* **PROBLEM DETAILS**:
Retype word for word the stretch of entries below from the line that has "Where should I click to: Click the @" through the line that has "Click the search magnifier icon", and omit the pictures.

* **GIVEN ENTRIES**:

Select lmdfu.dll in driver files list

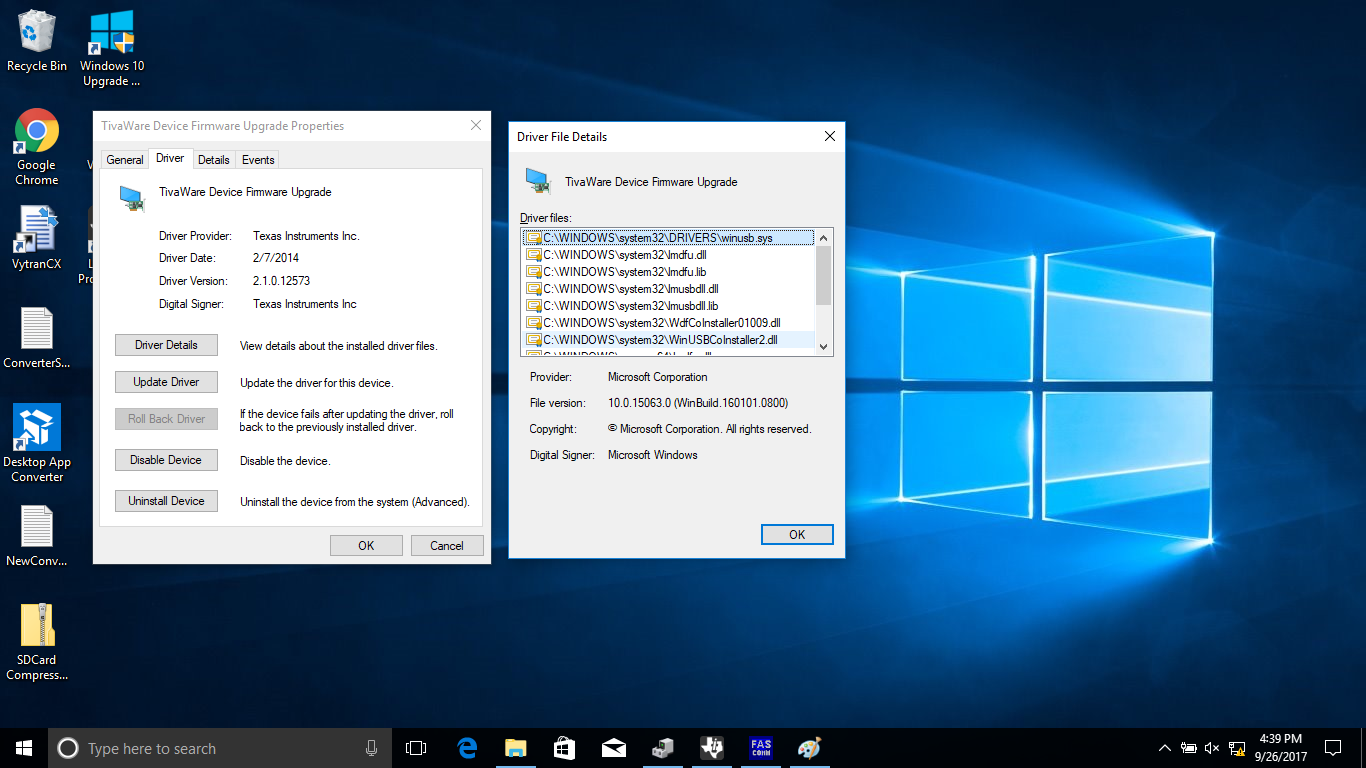point(624,255)
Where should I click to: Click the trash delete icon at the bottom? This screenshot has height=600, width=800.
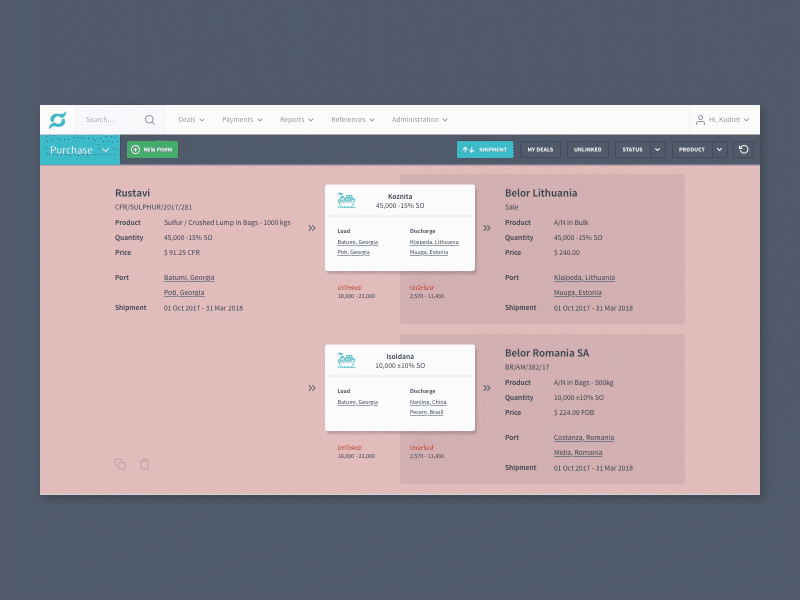coord(143,463)
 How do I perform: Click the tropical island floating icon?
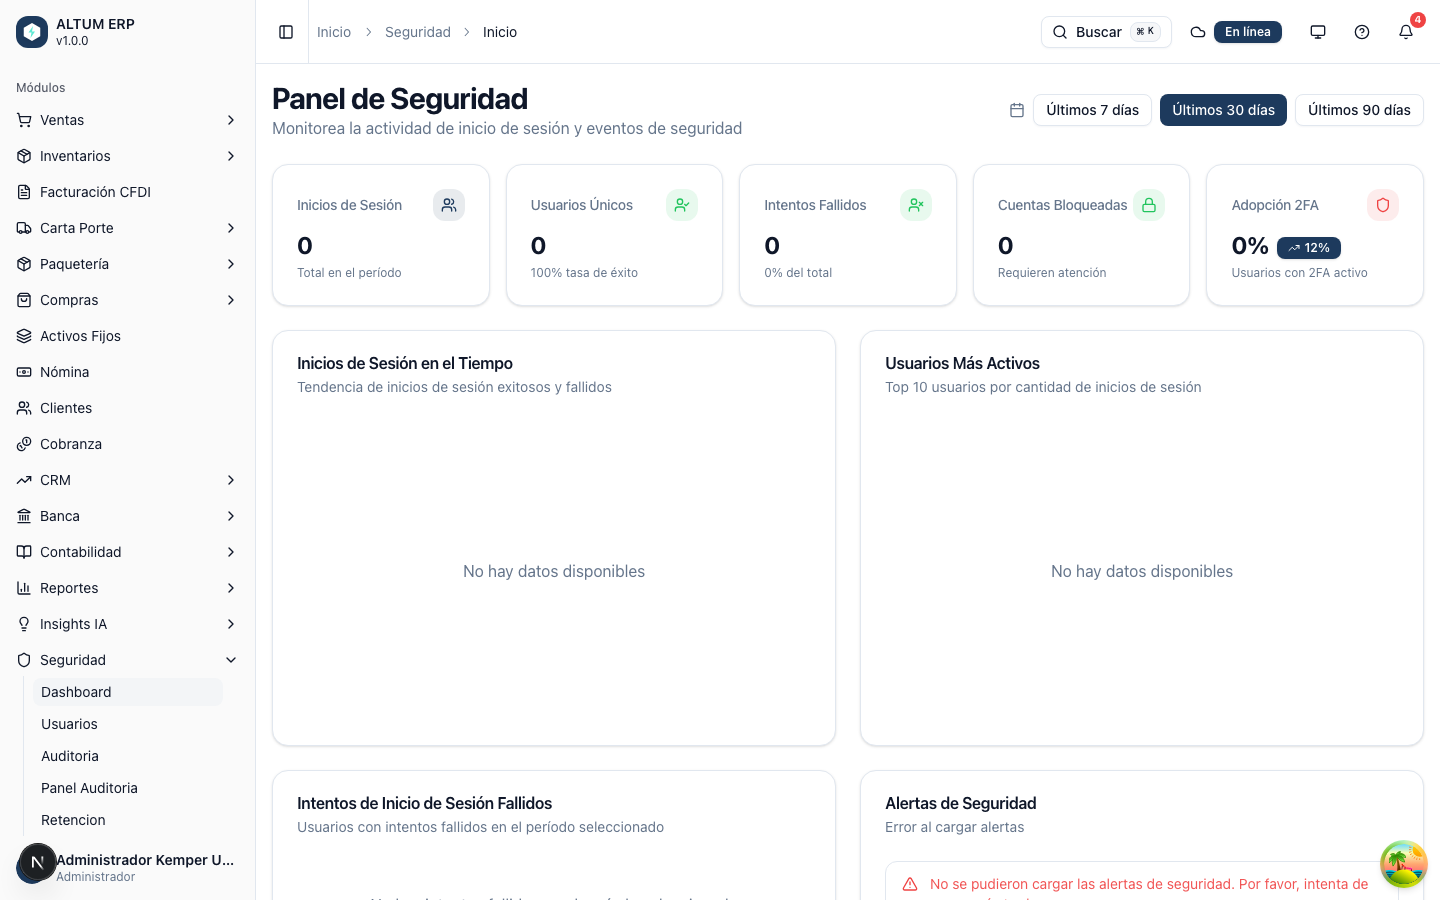pos(1404,864)
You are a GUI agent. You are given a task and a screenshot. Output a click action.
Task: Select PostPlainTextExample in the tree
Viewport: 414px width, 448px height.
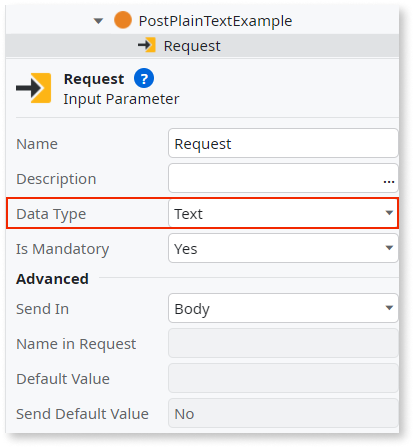tap(215, 21)
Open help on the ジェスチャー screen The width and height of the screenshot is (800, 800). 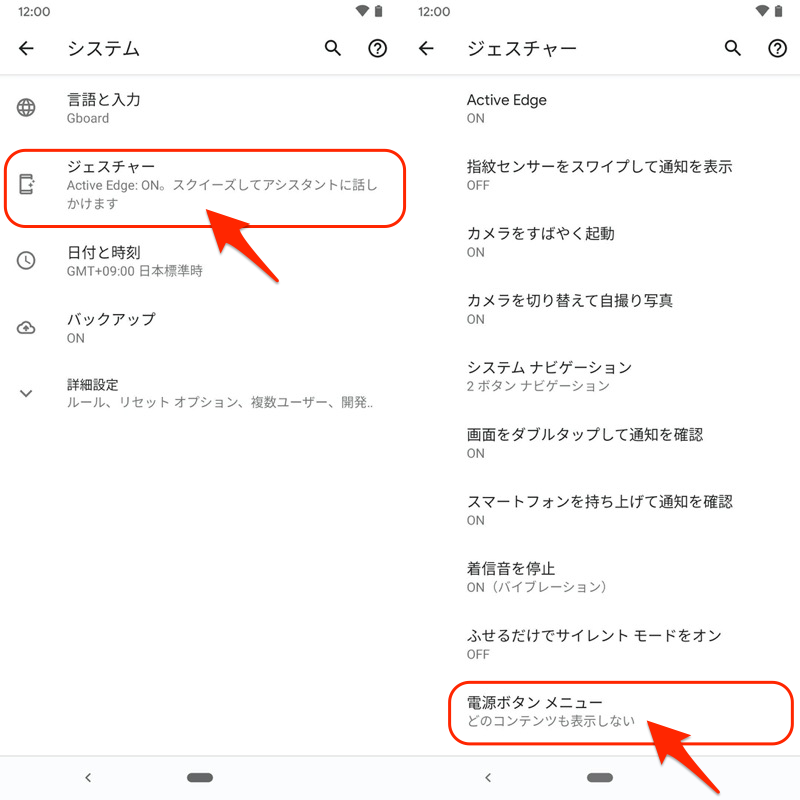click(x=778, y=48)
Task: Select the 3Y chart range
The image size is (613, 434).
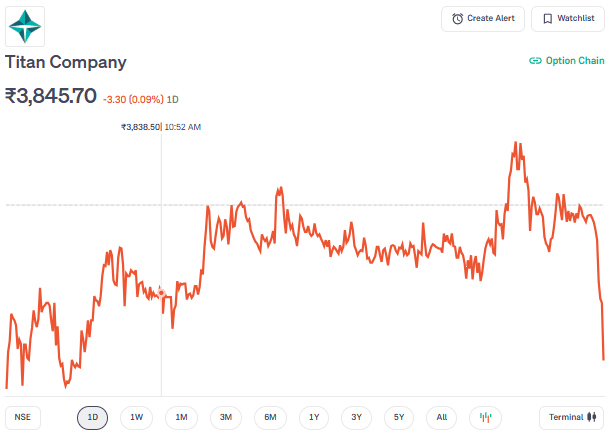Action: (x=357, y=417)
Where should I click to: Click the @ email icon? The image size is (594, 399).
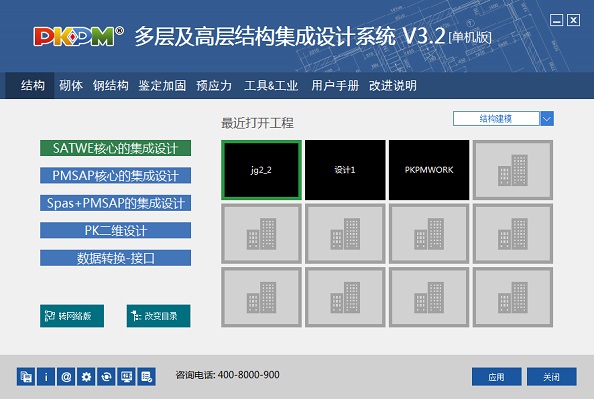[66, 377]
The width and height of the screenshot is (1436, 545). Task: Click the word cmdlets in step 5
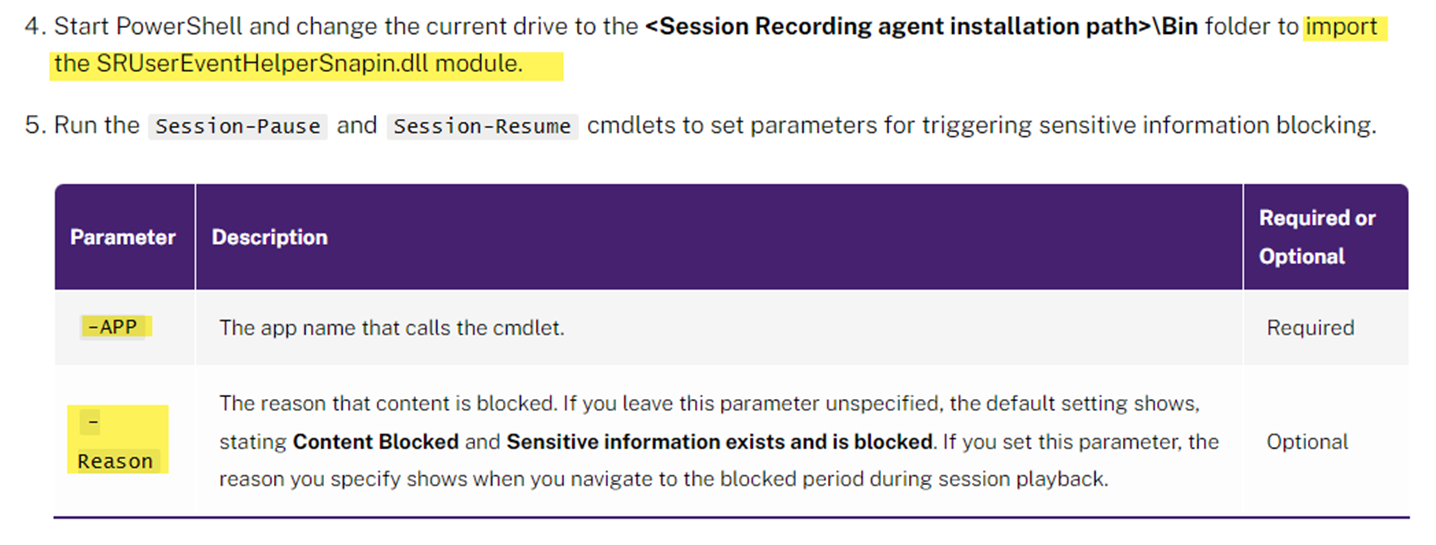coord(623,127)
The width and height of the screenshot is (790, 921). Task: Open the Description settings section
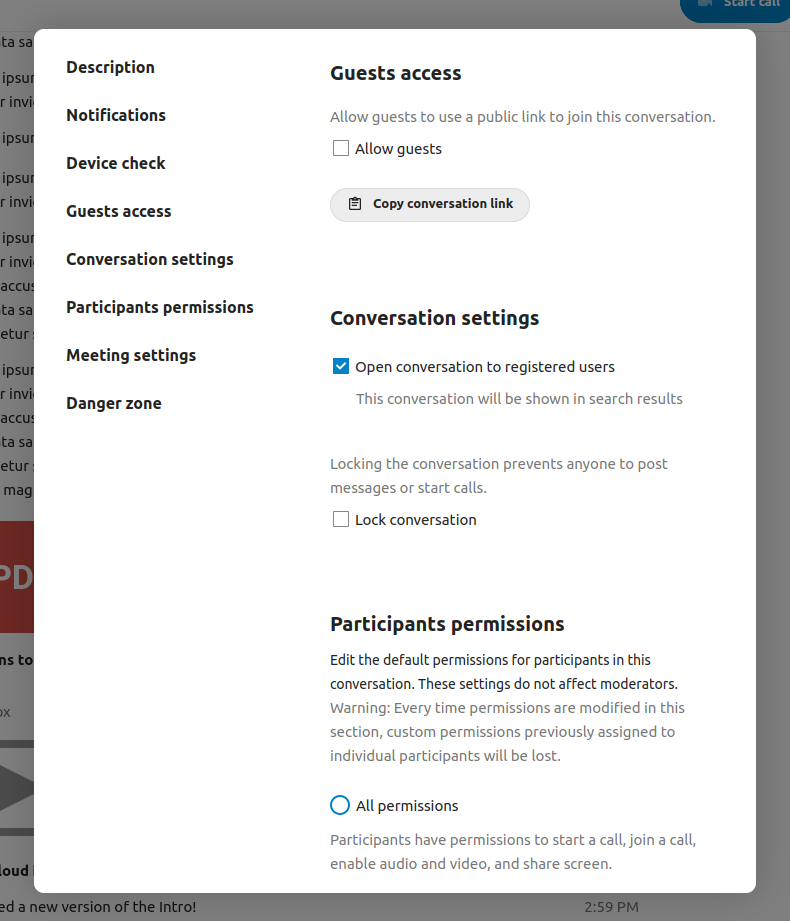click(x=110, y=67)
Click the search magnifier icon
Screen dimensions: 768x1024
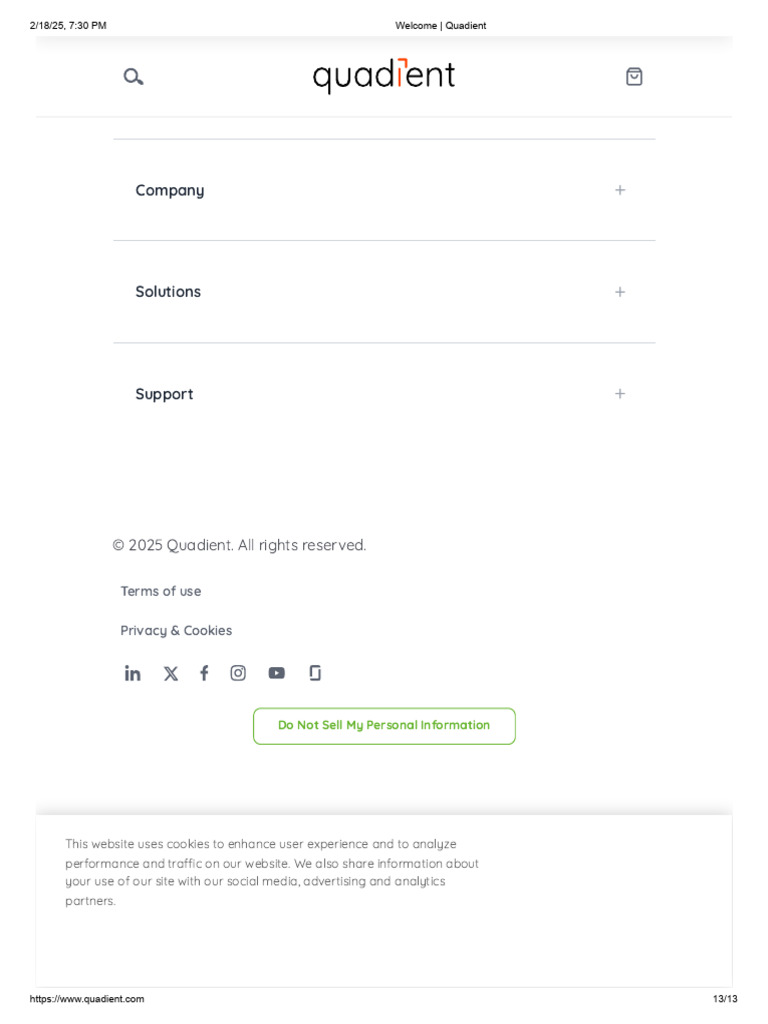133,77
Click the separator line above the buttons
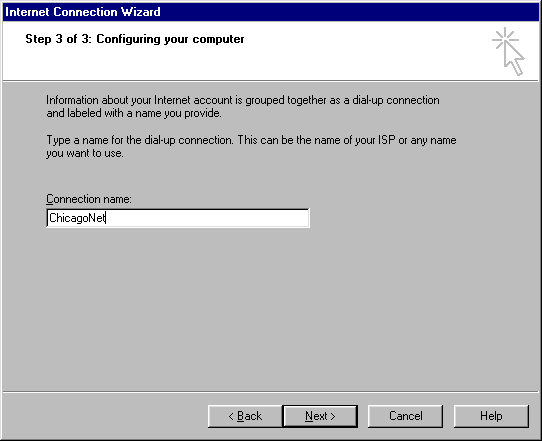 (x=271, y=392)
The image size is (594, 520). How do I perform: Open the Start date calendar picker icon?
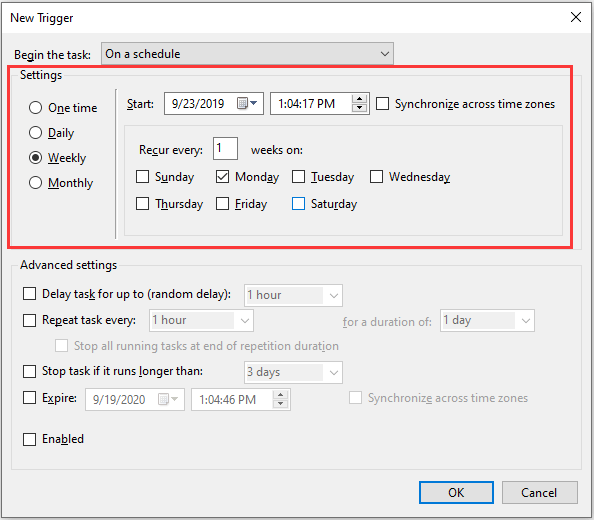[x=247, y=103]
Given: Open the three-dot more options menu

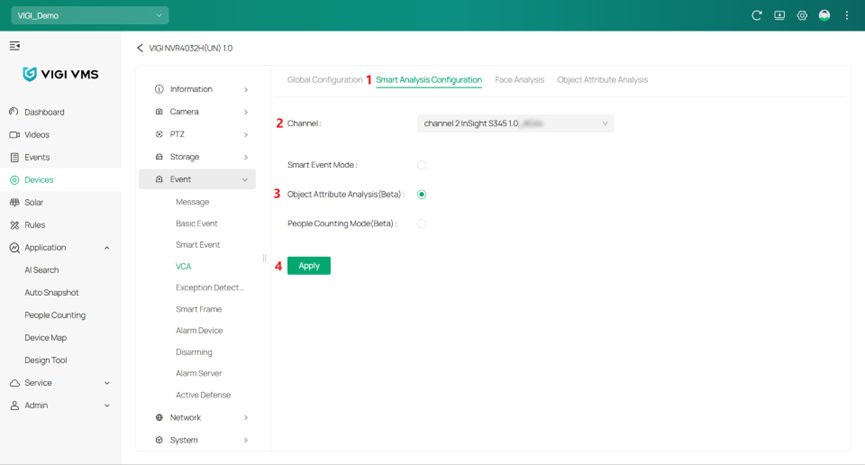Looking at the screenshot, I should pyautogui.click(x=847, y=16).
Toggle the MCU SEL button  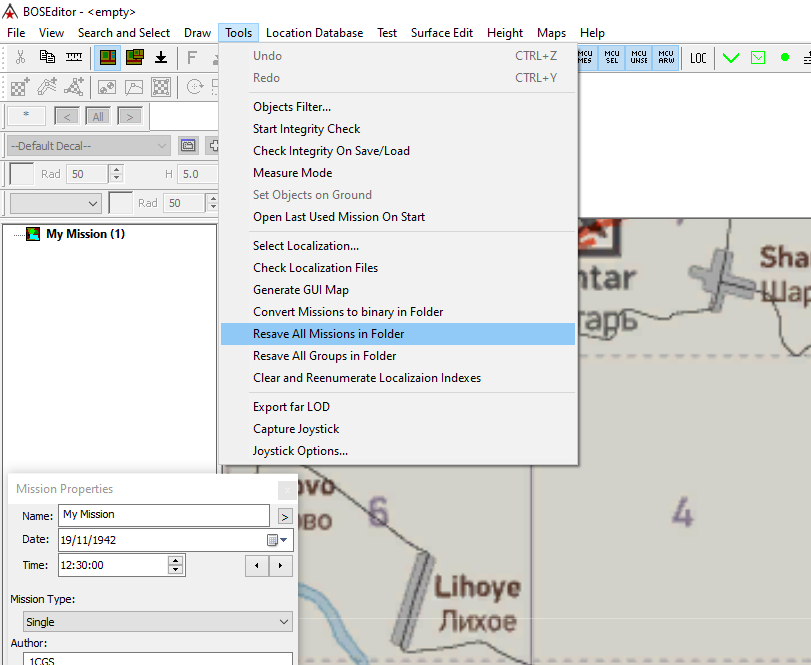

* **RESPONSE FOR THIS EXERCISE**:
Where should I click to: Click the @ email icon? The image size is (594, 399).
[66, 377]
The width and height of the screenshot is (1436, 545). Task: Click the word cmdlets in step 5
coord(623,127)
The width and height of the screenshot is (790, 921). Task: Open the Description settings section
click(x=110, y=67)
Click the search magnifier icon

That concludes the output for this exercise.